• Given records:
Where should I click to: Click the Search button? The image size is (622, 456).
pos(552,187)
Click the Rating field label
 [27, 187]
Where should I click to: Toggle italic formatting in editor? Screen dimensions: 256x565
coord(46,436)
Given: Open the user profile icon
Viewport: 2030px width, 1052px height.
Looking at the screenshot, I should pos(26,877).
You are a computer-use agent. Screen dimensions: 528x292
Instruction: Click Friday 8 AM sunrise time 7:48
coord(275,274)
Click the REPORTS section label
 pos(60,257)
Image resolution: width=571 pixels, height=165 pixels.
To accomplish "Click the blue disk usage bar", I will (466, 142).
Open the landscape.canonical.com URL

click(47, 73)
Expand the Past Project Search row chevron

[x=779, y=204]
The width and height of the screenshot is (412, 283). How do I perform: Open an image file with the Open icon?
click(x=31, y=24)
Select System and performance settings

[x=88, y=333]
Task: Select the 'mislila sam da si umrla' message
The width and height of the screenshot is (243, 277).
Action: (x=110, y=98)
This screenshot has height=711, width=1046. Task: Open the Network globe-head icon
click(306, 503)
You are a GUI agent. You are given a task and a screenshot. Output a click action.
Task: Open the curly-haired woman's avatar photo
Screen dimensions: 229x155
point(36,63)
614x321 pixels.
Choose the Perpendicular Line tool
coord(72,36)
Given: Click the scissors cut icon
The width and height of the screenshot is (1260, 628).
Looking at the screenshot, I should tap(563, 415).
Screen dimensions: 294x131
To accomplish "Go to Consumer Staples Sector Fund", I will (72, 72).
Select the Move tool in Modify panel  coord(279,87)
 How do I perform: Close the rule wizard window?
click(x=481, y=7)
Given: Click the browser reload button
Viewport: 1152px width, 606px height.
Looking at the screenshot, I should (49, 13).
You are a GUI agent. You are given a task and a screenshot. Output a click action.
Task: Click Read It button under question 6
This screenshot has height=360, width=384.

• Task brief:
Convert the entries between the line containing "The width and height of the screenshot is (412, 283)." and the line containing "Looking at the screenshot, I should (49, 13).", inclusive, into a JSON list of strings with one string per line, leaving out blank lines.

• Reply to the exercise:
[
  "The width and height of the screenshot is (412, 283). How do I perform: Open an image file with the Open icon?",
  "click(x=31, y=24)",
  "Select System and performance settings",
  "[x=88, y=333]",
  "Task: Select the 'mislila sam da si umrla' message",
  "The width and height of the screenshot is (243, 277).",
  "Action: (x=110, y=98)",
  "This screenshot has height=711, width=1046. Task: Open the Network globe-head icon",
  "click(306, 503)",
  "You are a GUI agent. You are given a task and a screenshot. Output a click action.",
  "Task: Open the curly-haired woman's avatar photo",
  "Screen dimensions: 229x155",
  "point(36,63)",
  "614x321 pixels.",
  "Choose the Perpendicular Line tool",
  "coord(72,36)",
  "Given: Click the scissors cut icon",
  "The width and height of the screenshot is (1260, 628).",
  "Looking at the screenshot, I should tap(563, 415).",
  "Screen dimensions: 294x131",
  "To accomplish \"Go to Consumer Staples Sector Fund\", I will (72, 72).",
  "Select the Move tool in Modify panel  coord(279,87)",
  " How do I perform: Close the rule wizard window?",
  "click(x=481, y=7)",
  "Given: Click the browser reload button",
  "Viewport: 1152px width, 606px height.",
  "Looking at the screenshot, I should (49, 13)."
]